I will try to hold back!

That is the stupidest friggin thing I have ever seen.

Is the contractor going to show up? Do they have well maintained equip? How experienced are their drivers? Do they have insurance and will they maintain it?

And who the heck plows commercial facilities with a itsy bitsy 7' plow?

One customer this winter asked for an hourly bid and my immediate response was "do you want me to show up with a 5' plow on my 1942 jeep? or would you like me to show up with my 8' 2001 Ford that will have your lot done in 1/10 the time?"

Immediatly signed a seasonal contract.

I grossed 10k on that contract alone with one truck and me as the operator the other bid was by the inch and I made more money.

Howard


----------



## long0 (Jul 11, 2002)

*Collusion*

I have run into this type of bidding system a couple of times before, mainly for goverment contracts (water & waste water treatment facilities). The company I work for (Electrical Contractor) has decided to stay away from this type of bidding.

With most bidding practices, the owner is looking for the most complete scope of work, then the best value based on that scope, by keeping all number private until there is some type of public opening. Contractors are required to turn in a number based on how they view the contract docunments. Whether they are right or wrong on how they view the docunments, they are still required to complete the job based on those docunments.

With the reverse bidding system, any contractor that is pre-qualified can undercut their competition. The way I see it, it is a legal form of collusion. It is illegal for me to contact my competition before a bid and find out where his number is, so how is this different.

Andy


----------



## BRL (Dec 21, 1999)

These auctions are quite common for businesses purchasing commodities. I have also seen them for many services contractors provide, and that is starting to become pretty common as well. But I was not aware that the numbers were posted for all to see before the bidding process was over. That is unique I believe.


----------



## digger242j (Nov 22, 2001)

I didn't think it was a particularly bad idea from the customer's end. The "reverse auction" part, that is. They really did need an education in what are the more efficient assets in a snow removal operation. For instance, they had an item for a truck equipped witha salter, but *no* item for the salt itself. I suggested they add a "per application" item, and they suggested "per ton" instead. I pointed out the difficulties with Per ton pricing (much discussed here), and they seemed to see the logic in asking for "per application", but I don't know if they actually did that for the auction, or not.

In fairness, they did require proof of insurance--*lots* of insurance.
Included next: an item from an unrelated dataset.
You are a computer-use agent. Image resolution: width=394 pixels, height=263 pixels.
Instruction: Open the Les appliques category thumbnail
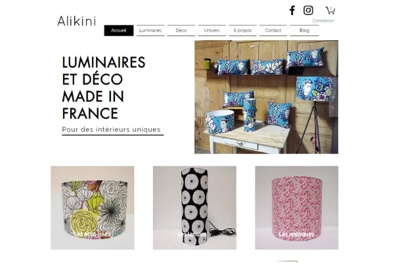pos(297,208)
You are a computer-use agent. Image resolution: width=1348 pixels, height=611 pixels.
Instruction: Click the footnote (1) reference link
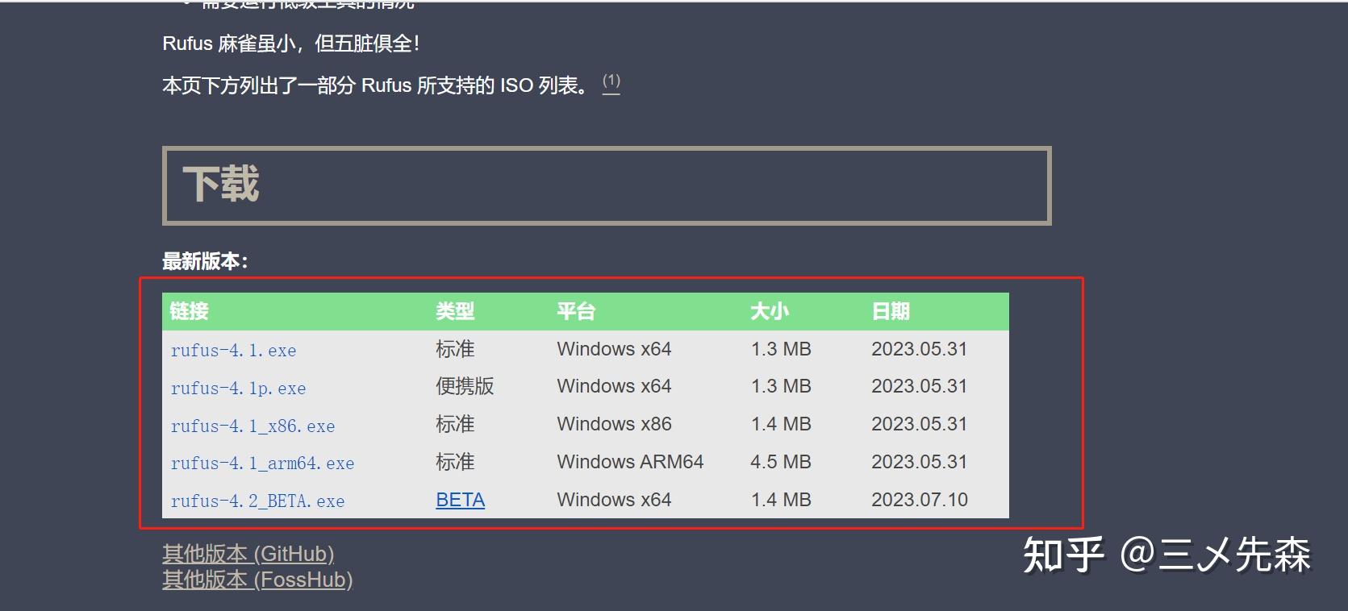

They also asked for references, so I'd assume they were going to be sure they didn't hire somebody who hadn't built some sort of good reputation.

As far as collusion, I suppose if you knew who the competitors were you could agree beforehand what your minimum price would be, but I'm not sure how you'd know everybody who was bidding. I've had some exposure to municipal type "sealed bid" bidding. The reason the bids are due and opened at a specified time is so that everybody gives their best price without knowing what the competition is going to bid. Supposedly that assures the customer that everyone is trying their best to submit an actual "competitive" bid, not one that's been agreed to in adavance. Illegal as it is we all know price fixing has always gone on, and probably always will. (And please don't read into that statement that I agree with the practice, or have ever participated in it. I was once offered such an opportunity by a friend and politely declined. Since then he's spent time in jail for accepting a bribe. Enough said about that...)
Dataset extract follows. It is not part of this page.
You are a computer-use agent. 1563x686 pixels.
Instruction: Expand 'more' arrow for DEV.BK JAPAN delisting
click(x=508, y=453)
And, as I understood it, yes, you were able to see the lowest current bid as it was posted. That's how they get you to beat up on each other. As far as purchasing commodities, I can see the usefulness of the program. That is, if all other things are equal--if they want a price on a box of widgets I might bid a dollar lower per box than BRL, but my box might only have 20 widgets, as opposed to BRL's box of 2 dozen. I think that's where the system fails when you're asking for an hourly price for snowplows. Productivity varies so much from one site to another, not to mention from one driver to another. There's no incentive to work productively. I could plow pretty slowly for $90/hour. (Which BTW, is one reason I was happy not bid this one--I like the feeling of being rewarded in proportion to my productivity. I can't stand the idea of just "putting in time".)
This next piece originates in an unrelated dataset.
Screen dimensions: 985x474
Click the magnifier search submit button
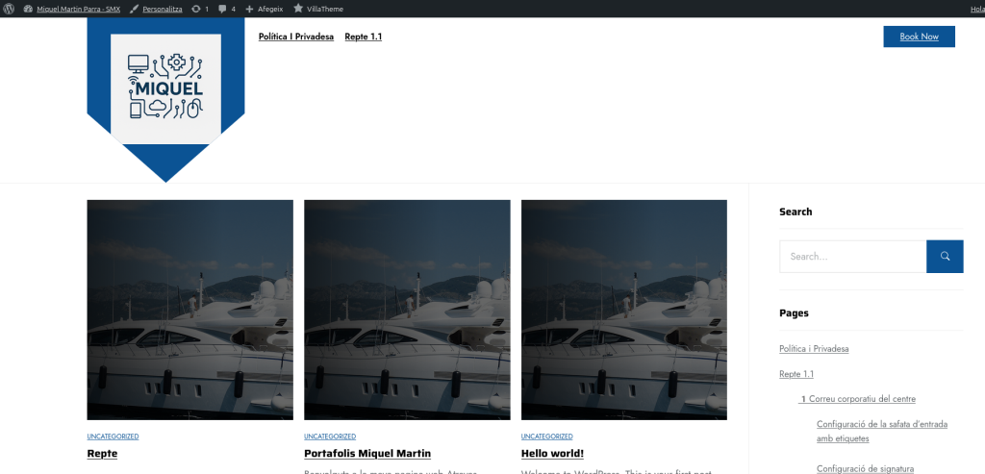point(945,256)
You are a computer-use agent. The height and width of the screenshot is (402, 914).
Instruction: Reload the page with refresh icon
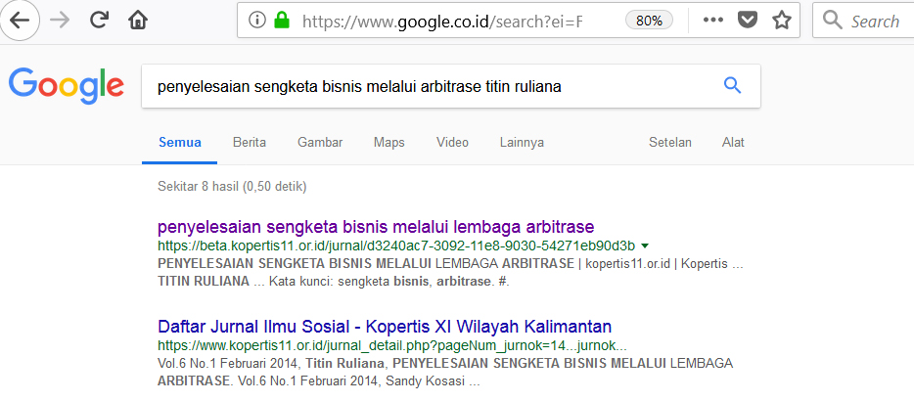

Which brings me back to one of the things I was thinking of when I first asked for your thoughts. How low would you allow yourself to bid the price down before you began to compensate yourself by working at less than your best efficiency? If you're averaging $125/hour/truck on your per push accounts would you really bid the price down to $100/hour, or $90/hour? So is the customer really doing themslves a favor by asking us to bid this way?


----------



## Luther (Oct 31, 2007)

long0;86195 said:


> With the reverse bidding system, any contractor that is pre-qualified can undercut their competition. The way I see it, it is a legal form of collusion. It is illegal for me to contact my competition before a bid and find out where his number is, so how is this different.
> 
> Andy


It is reverse collusion. They are sucessfull at this and they will see a frenzy of dropping prices as there is no shortage of contractors who will get sucked up into it.


----------



## 2COR517 (Oct 23, 2008)

I think this is just a sign of the times. Contractors are getting more and more desperate for work. A little profit is better than trucks sitting empty. And customers are simply trying to get the very best deal. I can see good and bad, from both sides. Assuming the item/service being bid upon is very definable, the Customer should be able to get the best deal. From our side, it keeps us honest. And, I know there have been times I would have dropped another few percent if that meant getting the job.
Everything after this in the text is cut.